Overwegingen bij COM(2019)246 - Standpunt EU in de Internationale Organisatie voor Wijnbouw en Wijnbereiding (OIV)

Dit is een beperkte versie

U kijkt naar een beperkte versie van dit dossier in de EU Monitor.

 
 
(1) De Internationale Organisatie voor Wijnbouw en Wijnbereiding (OIV) zal tijdens haar volgende algemene vergadering (op 19 juli 2019) resoluties die gevolgen hebben voor het recht van de Unie, onderzoeken en mogelijk goedkeuren. De Unie is geen lid van de OIV. De OIV heeft de Unie op 20 oktober 2017 echter de bijzondere status verleend waarin artikel 4 van het reglement van orde van de OIV voorziet.

(2) Twintig EU-lidstaten zijn lid van de OIV. Die lidstaten hebben de mogelijkheid wijzigingen van de ontwerpresoluties van de OIV voor te stellen en hun zal tijdens de volgende algemene vergadering van de OIV op 19 juli 2019 worden gevraagd enkele ontwerpresoluties van de OIV vast te stellen.
-------------------------
▶ _DOEL A_: Geef voor elke uitspraak aan of die klopt met het fragment over de OIV: (i) De Unie is lid van de OIV. (ii) Twintig EU-lidstaten zijn lid van de OIV. (iii) De volgende algemene vergadering van de OIV vindt plaats op 20 oktober 2017. Antwoord per uitspraak met ja of nee en citeer de beslissende woorden letterlijk.

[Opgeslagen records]
-------------------------
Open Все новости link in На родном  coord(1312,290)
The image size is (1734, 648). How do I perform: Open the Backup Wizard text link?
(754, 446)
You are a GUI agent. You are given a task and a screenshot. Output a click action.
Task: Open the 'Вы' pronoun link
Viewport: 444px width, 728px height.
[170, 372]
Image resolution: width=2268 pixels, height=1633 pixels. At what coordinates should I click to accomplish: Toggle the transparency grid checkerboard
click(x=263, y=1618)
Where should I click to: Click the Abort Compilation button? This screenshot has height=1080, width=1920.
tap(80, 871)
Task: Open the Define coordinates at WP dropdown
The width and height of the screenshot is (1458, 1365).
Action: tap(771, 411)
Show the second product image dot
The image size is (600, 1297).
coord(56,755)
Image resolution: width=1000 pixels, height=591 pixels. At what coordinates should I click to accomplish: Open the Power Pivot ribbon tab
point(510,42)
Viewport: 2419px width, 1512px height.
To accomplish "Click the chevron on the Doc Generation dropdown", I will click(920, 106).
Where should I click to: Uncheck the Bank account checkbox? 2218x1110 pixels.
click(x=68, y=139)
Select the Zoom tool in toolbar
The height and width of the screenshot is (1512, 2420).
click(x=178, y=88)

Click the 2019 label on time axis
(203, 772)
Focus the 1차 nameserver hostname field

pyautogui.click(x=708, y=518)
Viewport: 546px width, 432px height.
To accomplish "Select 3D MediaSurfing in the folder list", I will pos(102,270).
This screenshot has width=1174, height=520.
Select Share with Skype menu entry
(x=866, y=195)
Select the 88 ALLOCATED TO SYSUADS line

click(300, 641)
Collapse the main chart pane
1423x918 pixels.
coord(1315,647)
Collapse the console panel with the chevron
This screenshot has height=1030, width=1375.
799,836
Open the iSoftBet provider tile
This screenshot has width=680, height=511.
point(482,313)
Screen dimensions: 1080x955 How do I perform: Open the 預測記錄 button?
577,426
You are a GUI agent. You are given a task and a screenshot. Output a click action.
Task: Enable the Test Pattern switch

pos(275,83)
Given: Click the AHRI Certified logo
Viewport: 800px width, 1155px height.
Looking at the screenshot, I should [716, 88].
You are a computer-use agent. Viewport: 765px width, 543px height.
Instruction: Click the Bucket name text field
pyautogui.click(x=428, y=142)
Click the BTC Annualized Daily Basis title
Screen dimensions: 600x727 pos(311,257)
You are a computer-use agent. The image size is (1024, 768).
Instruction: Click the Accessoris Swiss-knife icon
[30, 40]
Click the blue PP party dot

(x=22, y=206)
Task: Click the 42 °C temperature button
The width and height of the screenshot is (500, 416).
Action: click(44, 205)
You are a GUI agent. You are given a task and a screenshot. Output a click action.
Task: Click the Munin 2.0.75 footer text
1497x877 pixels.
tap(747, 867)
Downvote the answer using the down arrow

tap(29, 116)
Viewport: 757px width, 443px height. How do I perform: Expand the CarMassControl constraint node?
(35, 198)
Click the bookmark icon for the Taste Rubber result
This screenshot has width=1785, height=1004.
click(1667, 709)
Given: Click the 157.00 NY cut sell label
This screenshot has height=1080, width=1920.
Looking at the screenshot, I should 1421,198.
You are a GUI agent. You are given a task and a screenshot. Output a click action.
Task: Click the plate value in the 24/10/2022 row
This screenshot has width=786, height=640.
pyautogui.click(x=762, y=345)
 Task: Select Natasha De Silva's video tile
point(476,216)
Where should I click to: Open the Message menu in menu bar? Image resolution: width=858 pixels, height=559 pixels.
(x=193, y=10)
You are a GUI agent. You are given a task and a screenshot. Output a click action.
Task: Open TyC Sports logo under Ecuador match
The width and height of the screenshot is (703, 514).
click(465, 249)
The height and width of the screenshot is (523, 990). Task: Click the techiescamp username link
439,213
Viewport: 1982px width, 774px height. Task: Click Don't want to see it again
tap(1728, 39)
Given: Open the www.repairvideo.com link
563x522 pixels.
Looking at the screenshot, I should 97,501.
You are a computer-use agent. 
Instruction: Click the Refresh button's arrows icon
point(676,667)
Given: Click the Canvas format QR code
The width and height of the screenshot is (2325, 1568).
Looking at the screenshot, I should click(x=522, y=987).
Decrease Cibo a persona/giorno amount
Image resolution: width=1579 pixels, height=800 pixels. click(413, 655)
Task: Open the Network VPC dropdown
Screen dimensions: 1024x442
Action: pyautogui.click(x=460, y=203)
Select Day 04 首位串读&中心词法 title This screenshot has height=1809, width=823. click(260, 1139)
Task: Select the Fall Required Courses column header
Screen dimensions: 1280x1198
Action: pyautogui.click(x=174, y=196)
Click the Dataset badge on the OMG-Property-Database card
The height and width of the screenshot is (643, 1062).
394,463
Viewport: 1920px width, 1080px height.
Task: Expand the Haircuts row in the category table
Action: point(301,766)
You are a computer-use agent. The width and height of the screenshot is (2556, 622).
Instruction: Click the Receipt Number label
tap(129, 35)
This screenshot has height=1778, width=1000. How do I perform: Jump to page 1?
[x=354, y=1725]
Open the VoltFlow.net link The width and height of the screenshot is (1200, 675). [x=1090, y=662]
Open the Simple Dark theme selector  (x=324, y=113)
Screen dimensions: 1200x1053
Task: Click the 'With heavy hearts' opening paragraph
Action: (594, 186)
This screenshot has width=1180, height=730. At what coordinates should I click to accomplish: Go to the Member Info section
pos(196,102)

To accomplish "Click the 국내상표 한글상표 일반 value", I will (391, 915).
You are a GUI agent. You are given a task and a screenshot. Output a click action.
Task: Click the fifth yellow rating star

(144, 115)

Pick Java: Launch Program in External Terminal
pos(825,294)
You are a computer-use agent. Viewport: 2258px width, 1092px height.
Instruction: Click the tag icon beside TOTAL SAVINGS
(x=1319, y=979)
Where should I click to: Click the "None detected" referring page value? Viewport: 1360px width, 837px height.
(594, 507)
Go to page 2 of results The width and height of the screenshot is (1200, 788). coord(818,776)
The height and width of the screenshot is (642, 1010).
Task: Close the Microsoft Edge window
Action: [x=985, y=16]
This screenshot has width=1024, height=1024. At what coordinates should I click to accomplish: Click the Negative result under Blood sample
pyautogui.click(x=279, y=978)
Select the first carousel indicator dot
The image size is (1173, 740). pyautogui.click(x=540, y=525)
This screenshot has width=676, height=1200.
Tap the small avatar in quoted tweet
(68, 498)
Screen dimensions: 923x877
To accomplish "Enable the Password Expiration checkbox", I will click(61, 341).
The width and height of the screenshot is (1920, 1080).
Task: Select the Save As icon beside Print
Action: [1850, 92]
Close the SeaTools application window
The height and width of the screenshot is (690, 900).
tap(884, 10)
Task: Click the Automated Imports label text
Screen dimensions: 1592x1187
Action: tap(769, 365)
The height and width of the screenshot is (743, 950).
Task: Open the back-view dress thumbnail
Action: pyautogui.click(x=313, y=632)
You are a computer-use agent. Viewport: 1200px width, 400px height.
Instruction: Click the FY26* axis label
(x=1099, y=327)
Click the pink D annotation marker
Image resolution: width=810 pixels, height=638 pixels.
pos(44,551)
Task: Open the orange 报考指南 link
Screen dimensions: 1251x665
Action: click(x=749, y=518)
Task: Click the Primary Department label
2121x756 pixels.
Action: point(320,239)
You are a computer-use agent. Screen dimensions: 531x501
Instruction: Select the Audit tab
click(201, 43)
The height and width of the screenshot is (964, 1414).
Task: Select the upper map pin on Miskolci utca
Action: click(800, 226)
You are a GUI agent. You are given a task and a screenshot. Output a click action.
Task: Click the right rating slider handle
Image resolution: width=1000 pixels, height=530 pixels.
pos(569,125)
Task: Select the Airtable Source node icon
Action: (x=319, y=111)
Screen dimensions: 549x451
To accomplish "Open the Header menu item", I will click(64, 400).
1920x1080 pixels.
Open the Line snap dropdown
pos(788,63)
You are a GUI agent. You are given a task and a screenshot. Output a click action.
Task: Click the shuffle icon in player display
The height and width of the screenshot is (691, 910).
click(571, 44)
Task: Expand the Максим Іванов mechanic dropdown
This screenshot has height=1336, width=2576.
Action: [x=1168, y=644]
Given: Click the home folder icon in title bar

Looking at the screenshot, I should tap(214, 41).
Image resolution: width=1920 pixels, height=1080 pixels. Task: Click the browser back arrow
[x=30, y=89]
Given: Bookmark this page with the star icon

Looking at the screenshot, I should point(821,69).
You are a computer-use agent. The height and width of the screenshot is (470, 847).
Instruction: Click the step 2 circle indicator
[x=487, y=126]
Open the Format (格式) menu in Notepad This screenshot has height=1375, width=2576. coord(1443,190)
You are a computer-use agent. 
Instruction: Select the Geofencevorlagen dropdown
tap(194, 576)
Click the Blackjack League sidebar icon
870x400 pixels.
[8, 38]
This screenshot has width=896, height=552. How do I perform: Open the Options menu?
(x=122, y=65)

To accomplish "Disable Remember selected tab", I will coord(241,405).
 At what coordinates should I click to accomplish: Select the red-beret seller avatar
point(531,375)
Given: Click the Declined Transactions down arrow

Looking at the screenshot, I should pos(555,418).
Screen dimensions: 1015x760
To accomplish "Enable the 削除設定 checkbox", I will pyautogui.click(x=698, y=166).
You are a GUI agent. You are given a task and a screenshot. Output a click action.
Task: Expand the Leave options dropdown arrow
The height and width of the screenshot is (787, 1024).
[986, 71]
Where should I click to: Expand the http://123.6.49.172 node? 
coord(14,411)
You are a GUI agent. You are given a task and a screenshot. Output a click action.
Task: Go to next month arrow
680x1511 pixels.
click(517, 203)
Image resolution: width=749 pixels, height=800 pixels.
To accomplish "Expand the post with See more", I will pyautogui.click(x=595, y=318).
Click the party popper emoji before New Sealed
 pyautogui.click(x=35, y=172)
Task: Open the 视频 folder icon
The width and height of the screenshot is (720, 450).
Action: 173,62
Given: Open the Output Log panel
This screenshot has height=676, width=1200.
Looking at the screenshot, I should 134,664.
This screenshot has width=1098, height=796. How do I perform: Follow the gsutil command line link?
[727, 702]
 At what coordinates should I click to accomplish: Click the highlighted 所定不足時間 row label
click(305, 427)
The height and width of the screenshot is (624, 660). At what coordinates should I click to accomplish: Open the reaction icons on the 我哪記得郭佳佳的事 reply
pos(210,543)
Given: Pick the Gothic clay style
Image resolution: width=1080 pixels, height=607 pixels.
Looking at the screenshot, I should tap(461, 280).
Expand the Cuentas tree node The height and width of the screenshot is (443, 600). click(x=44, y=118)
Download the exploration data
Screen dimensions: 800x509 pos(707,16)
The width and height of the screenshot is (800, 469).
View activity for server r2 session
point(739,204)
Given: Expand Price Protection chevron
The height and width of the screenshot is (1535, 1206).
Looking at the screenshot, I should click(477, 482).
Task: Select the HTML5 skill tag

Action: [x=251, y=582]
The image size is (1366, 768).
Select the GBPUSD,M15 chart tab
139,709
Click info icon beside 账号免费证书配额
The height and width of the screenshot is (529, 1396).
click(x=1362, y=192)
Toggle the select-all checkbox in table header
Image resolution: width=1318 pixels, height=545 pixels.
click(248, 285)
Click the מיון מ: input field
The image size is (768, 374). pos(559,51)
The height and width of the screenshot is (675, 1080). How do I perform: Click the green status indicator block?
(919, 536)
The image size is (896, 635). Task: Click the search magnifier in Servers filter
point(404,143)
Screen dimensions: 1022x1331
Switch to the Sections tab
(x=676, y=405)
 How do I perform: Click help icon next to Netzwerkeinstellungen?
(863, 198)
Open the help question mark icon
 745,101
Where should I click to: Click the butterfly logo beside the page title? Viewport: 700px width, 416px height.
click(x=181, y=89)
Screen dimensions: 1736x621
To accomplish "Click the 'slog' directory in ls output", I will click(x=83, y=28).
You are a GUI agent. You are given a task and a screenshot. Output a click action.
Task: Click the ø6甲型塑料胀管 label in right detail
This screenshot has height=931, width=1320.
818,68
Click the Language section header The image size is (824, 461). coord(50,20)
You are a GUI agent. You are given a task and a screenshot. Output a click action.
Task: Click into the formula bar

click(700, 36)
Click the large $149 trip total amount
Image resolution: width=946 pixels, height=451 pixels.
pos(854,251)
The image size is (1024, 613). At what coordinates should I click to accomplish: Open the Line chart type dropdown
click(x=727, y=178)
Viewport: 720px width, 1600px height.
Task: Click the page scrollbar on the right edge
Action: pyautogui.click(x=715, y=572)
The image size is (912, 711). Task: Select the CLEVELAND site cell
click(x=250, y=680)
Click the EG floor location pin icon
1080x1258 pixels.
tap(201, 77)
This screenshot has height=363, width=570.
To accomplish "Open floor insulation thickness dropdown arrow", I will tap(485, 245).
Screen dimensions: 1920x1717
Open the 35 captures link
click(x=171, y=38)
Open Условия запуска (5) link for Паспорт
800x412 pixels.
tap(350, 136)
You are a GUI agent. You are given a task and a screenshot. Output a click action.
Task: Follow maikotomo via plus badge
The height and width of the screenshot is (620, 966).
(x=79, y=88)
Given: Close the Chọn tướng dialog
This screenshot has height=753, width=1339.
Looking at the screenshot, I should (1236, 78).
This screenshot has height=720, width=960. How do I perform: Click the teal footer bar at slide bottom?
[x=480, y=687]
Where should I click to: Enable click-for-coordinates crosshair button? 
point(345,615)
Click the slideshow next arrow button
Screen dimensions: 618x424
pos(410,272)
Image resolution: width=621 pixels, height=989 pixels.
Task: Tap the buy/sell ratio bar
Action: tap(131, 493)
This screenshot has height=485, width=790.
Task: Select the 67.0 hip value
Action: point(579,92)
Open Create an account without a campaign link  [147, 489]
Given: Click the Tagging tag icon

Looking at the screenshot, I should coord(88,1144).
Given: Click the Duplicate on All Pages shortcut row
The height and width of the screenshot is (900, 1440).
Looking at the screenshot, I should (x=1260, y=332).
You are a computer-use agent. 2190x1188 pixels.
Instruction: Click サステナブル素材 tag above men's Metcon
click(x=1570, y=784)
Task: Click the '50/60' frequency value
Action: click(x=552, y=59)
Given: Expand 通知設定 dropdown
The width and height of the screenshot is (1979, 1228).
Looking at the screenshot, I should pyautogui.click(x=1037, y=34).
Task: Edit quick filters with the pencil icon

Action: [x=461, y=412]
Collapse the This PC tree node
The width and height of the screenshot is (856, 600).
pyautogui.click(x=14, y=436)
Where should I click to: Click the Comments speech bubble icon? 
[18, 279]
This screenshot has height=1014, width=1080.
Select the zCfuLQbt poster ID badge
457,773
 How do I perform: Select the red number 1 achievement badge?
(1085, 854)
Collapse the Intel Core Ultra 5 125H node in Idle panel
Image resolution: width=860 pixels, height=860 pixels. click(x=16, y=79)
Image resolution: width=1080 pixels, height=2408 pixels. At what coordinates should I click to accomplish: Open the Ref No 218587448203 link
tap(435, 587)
-------------------------
▶ _DOEL B_: Neem alsjeblieft de regels uit de lijst letterlijk over, beginnend bij de regel met "Viewport: 757px width, 443px" en eindigend bij de regel met "Select Day 04". Beide regels horen erbij.

▶ _VOLLEDIG ANTWOORD A_:
(i) Nee: "De Unie is geen lid van de OIV."
(ii) Ja: "Twintig EU-lidstaten zijn lid van de OIV."
(iii) Nee: "tijdens haar volgende algemene vergadering (op 19 juli 2019)"

▶ _VOLLEDIG ANTWOORD B_:
Viewport: 757px width, 443px height. How do I perform: Expand the CarMassControl constraint node?
(35, 198)
Click the bookmark icon for the Taste Rubber result
This screenshot has width=1785, height=1004.
click(1667, 709)
Given: Click the 157.00 NY cut sell label
This screenshot has height=1080, width=1920.
Looking at the screenshot, I should 1421,198.
You are a GUI agent. You are given a task and a screenshot. Output a click action.
Task: Click the plate value in the 24/10/2022 row
This screenshot has width=786, height=640.
pyautogui.click(x=762, y=345)
 Task: Select Natasha De Silva's video tile
point(476,216)
Where should I click to: Open the Message menu in menu bar? Image resolution: width=858 pixels, height=559 pixels.
(x=193, y=10)
You are a GUI agent. You are given a task and a screenshot. Output a click action.
Task: Open TyC Sports logo under Ecuador match
The width and height of the screenshot is (703, 514).
click(465, 249)
The height and width of the screenshot is (523, 990). Task: Click the techiescamp username link
439,213
Viewport: 1982px width, 774px height. Task: Click Don't want to see it again
tap(1728, 39)
Given: Open the www.repairvideo.com link
563x522 pixels.
Looking at the screenshot, I should 97,501.
You are a computer-use agent. 
Instruction: Click the Refresh button's arrows icon
point(676,667)
Given: Click the Canvas format QR code
The width and height of the screenshot is (2325, 1568).
Looking at the screenshot, I should click(x=522, y=987).
Decrease Cibo a persona/giorno amount
Image resolution: width=1579 pixels, height=800 pixels. click(413, 655)
Task: Open the Network VPC dropdown
Screen dimensions: 1024x442
Action: pyautogui.click(x=460, y=203)
Select Day 04 首位串读&中心词法 title This screenshot has height=1809, width=823. click(260, 1139)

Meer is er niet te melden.